Ci sarà un problema di continuità aziendale, perché gli altri presidenti se posti di fronte al quesito azienda madre o calcio sceglieranno giustamente quello che dà lavoro ai propri figli e ai propri operai. Penso a uno dei più grandi, Pasini della Feralpisalò che ha spento gli altoforni.
Il calcio si mostra oggi nella sua estrema fragilità, sembrava potentissimo e si dimostra fragilissimo.

Teniamo conto del fatto che nel post-virus ci sarà una paura terribile di andare allo stadio, una paura che ci porteremo dietro per i prossimi mesi. Guardiamo persino con sospetto i nostri familiari, pensate quando dovremo andare allo stadio, vicini a 60.000 persone, con gli altri che mi esultano a due centimetri dal naso senza mascherina. Bisogna essere consapevoli di quale scenario ci si presenterà. Questo sarò il dramma dei prossimi mesi.

Cosa fare per rialzare la testa? Vi faccio un esempio: abito a pochi passi dal Colosseo, che per più di quattro secoli è stato lo spettacolo più imponente della storia dell’umanità. Noi che siamo vecchi pensiamo che anche il calcio abbia molti anni, ma ne ha solo 120 ed è già obsoleto per i millennial, per la mancanza di interattività e di progresso. Che debba continuare lo diciamo noi, che siamo vecchi come il calcio, ma il passaggio da nuovo a obsoleto è molto piccolo.

Le nostre parole sullo scudetto o sulle retrocessioni sono vuote. Abbiamo un sistema da far galleggiare, siamo lo sport più popolare al mondo perché rappresentiamo bene le emozioni dei popoli e a quei popoli ora non importa nulla di retrocessioni o promozioni. Abbiamo tanto tempo per rifletterci. Io mi auguro che si giochi domani, ma so perfettamente che bisognerà aspettare e avere tutte le soluzioni pronte.

Mi auspico che il campionato si chiuda regolarmente, perché ho paura che qualche matto, pur avendo diritto vada in un tribunale per far rispettare questo diritto. Ma sapete come sarà il post? Che piangeranno i loro morti, che cercheranno lavoro e se qualche matto va in tribunale il calcio si prende un bel calcio nel sedere.

Quando bloccammo il girone A e il girone B lo facemmo perché c’era la salute. Contemporaneamente seguitammo a far giocare il girone C perché non potevamo essere un acceleratore di paura, bisognava farlo tenendo conto della tenuta psicologica di questo paese.

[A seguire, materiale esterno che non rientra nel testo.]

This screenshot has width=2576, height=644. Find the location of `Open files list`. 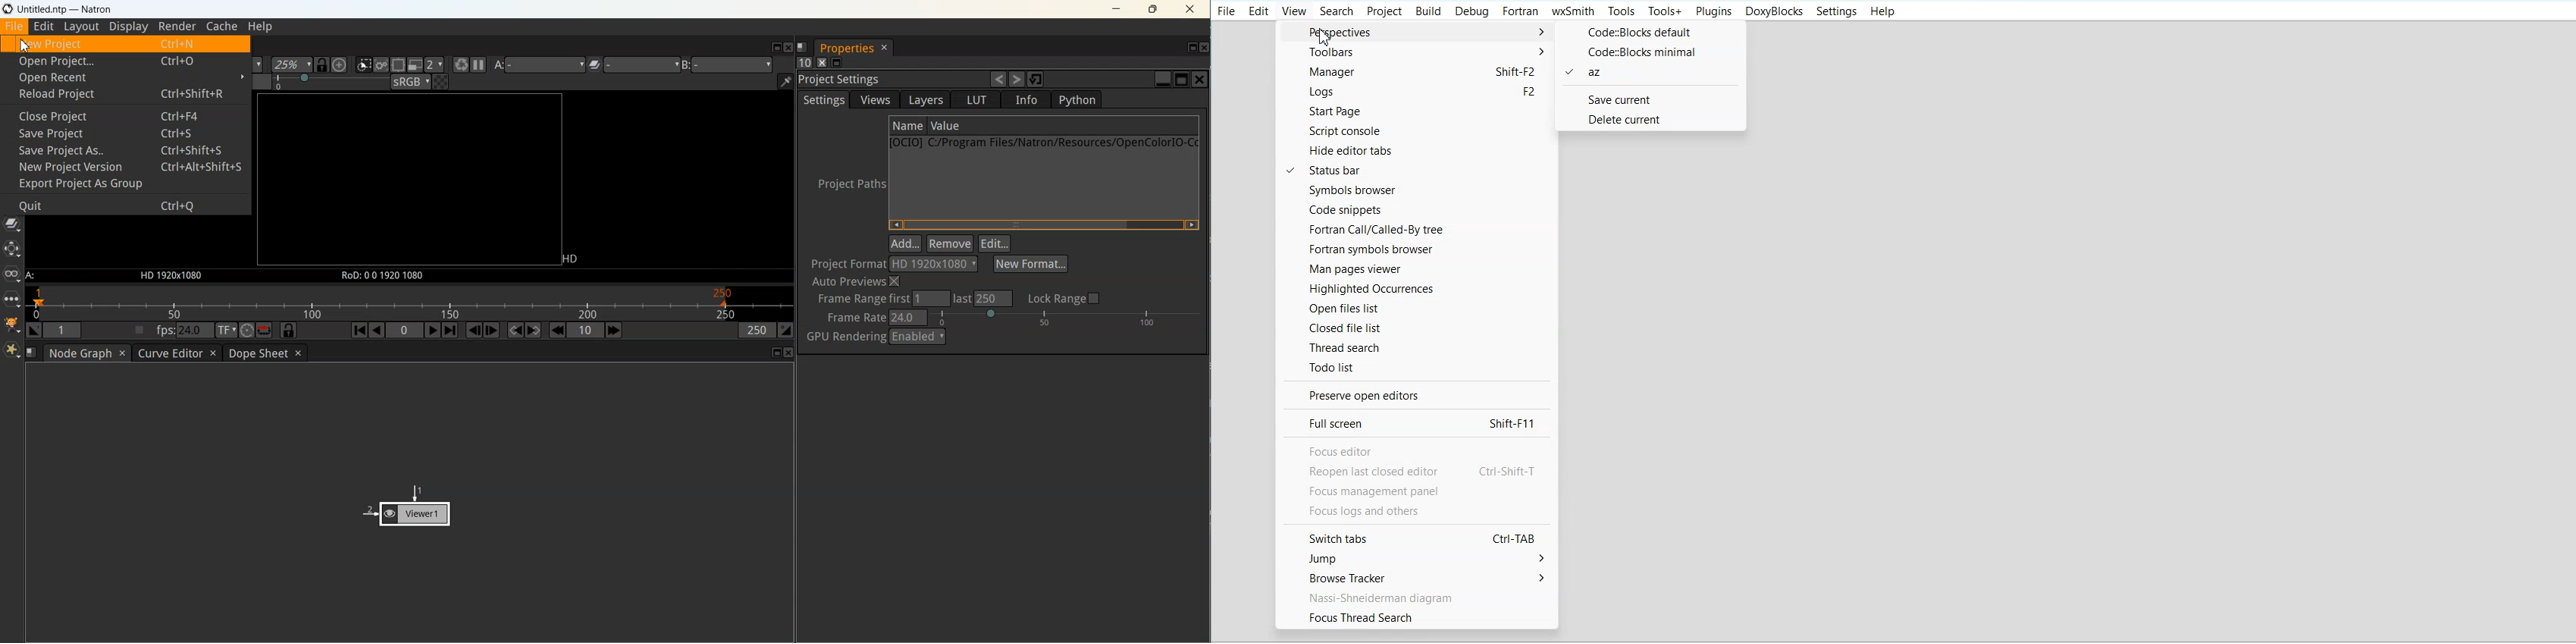

Open files list is located at coordinates (1416, 308).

Questo è stato uno dei motivi che mi ha spinto a chiudere girone A e girone B: noi avevamo il primo caso nella Pianese, un ragazzo che si era fermato a Gozzano e si era beccato il virus. Dopo quella vicenda abbiamo attivato un protocollo che ci è servito nel caso della Reggiana, il secondo: il calciatore era asintomatico e in quel caso abbiamo consentito alla Reggiana di fare subito l’isolamento e valutare la sua positività.
Abbiamo avuto poi un caso a Pesaro e ultimamente a Vicenza: questa è stata una delle motivazioni per cui noi abbiamo chiuso la prima partita il 21 febbraio. Il primo caso della Pianese ci ha consentito di evitare il peggio.